Output the records word for word, from the very first line down to and including the line that contains "I want to click on bar-avg_fastball_velocity-Velo_Q3, so".

[Records from a collection]
= = = = = = =

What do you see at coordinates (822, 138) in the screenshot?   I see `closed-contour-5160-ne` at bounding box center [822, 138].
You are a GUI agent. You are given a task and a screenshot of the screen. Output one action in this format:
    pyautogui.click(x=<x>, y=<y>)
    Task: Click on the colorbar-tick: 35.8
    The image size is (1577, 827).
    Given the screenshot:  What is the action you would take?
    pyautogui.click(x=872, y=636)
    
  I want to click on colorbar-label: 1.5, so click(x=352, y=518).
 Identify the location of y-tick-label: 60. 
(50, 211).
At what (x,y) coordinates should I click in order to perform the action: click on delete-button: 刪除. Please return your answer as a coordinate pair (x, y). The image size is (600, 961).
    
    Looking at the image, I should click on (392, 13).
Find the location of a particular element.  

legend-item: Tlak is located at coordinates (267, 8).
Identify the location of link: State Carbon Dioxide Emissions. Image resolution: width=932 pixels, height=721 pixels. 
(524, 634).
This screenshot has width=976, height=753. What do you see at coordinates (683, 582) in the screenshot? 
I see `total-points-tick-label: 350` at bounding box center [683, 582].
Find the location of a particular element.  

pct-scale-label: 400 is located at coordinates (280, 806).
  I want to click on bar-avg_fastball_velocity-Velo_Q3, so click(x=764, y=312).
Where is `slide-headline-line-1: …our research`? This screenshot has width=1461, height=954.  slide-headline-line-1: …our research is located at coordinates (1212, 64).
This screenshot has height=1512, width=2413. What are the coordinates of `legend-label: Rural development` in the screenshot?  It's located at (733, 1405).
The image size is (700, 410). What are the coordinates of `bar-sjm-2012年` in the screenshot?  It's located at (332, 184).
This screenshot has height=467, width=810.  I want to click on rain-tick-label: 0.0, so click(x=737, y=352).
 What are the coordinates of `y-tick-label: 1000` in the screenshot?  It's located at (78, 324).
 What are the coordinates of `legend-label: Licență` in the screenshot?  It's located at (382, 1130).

= = = = = = =

Response area:
What do you see at coordinates (822, 138) in the screenshot?   I see `closed-contour-5160-ne` at bounding box center [822, 138].
You are a GUI agent. You are given a task and a screenshot of the screen. Output one action in this format:
    pyautogui.click(x=<x>, y=<y>)
    Task: Click on the colorbar-tick: 35.8
    The image size is (1577, 827).
    Given the screenshot:  What is the action you would take?
    pyautogui.click(x=872, y=636)
    
  I want to click on colorbar-label: 1.5, so click(x=352, y=518).
 Identify the location of y-tick-label: 60. 
(50, 211).
At what (x,y) coordinates should I click in order to perform the action: click on delete-button: 刪除. Please return your answer as a coordinate pair (x, y). The image size is (600, 961).
    
    Looking at the image, I should click on (392, 13).
Find the location of a particular element.  

legend-item: Tlak is located at coordinates (267, 8).
Identify the location of link: State Carbon Dioxide Emissions. Image resolution: width=932 pixels, height=721 pixels. 
(524, 634).
This screenshot has width=976, height=753. What do you see at coordinates (683, 582) in the screenshot? 
I see `total-points-tick-label: 350` at bounding box center [683, 582].
Find the location of a particular element.  

pct-scale-label: 400 is located at coordinates (280, 806).
  I want to click on bar-avg_fastball_velocity-Velo_Q3, so click(x=764, y=312).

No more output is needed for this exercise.